Goal →
Tally the lines in the rows below that contain the word "This". How many are there? Reply with the number alone.
· · · · · · ·
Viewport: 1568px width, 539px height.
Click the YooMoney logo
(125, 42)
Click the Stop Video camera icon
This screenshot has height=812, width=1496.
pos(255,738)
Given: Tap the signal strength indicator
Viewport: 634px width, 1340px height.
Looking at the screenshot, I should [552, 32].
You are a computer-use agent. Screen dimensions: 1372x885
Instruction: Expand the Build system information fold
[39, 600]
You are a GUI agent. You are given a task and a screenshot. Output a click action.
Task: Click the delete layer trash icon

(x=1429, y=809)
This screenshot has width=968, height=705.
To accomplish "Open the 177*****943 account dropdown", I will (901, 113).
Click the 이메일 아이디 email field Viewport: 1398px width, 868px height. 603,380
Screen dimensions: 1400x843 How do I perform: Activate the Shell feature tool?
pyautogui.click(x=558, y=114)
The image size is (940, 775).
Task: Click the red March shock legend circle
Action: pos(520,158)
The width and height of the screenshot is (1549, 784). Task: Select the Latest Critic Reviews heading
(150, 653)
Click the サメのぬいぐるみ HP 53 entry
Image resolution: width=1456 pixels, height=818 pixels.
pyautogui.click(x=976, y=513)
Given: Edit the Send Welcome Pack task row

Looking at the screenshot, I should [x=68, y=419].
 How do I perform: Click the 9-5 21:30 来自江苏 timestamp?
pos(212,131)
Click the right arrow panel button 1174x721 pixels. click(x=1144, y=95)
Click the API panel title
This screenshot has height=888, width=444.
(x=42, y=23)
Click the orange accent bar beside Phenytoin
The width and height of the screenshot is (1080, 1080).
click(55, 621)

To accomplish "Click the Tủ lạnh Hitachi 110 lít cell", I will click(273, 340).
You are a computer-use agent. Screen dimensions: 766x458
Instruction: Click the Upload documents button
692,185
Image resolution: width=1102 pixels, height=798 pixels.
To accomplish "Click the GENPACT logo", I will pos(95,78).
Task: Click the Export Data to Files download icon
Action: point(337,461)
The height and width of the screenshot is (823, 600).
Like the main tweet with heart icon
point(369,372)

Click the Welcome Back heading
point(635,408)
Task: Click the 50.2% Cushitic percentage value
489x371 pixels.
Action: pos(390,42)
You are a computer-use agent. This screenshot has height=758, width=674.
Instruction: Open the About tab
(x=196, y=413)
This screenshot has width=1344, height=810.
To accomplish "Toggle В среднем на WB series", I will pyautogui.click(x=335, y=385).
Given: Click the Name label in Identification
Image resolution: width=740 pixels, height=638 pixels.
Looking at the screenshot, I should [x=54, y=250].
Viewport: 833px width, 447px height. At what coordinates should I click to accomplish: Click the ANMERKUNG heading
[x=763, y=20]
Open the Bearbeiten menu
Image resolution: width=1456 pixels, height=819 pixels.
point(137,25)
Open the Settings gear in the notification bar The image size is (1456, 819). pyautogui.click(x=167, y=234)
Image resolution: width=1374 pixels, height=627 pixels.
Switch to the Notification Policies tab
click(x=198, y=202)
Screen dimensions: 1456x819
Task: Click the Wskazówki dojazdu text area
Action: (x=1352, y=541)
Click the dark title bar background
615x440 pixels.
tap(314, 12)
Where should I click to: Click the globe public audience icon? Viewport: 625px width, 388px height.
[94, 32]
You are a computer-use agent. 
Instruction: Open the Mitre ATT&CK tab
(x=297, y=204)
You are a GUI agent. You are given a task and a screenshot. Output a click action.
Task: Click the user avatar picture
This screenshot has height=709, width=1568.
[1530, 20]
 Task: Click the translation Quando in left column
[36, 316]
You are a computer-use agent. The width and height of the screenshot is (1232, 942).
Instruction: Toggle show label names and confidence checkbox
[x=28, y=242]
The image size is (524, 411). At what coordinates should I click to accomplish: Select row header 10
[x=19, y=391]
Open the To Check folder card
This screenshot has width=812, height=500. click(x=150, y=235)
· · · · · · ·
Exercise output →
7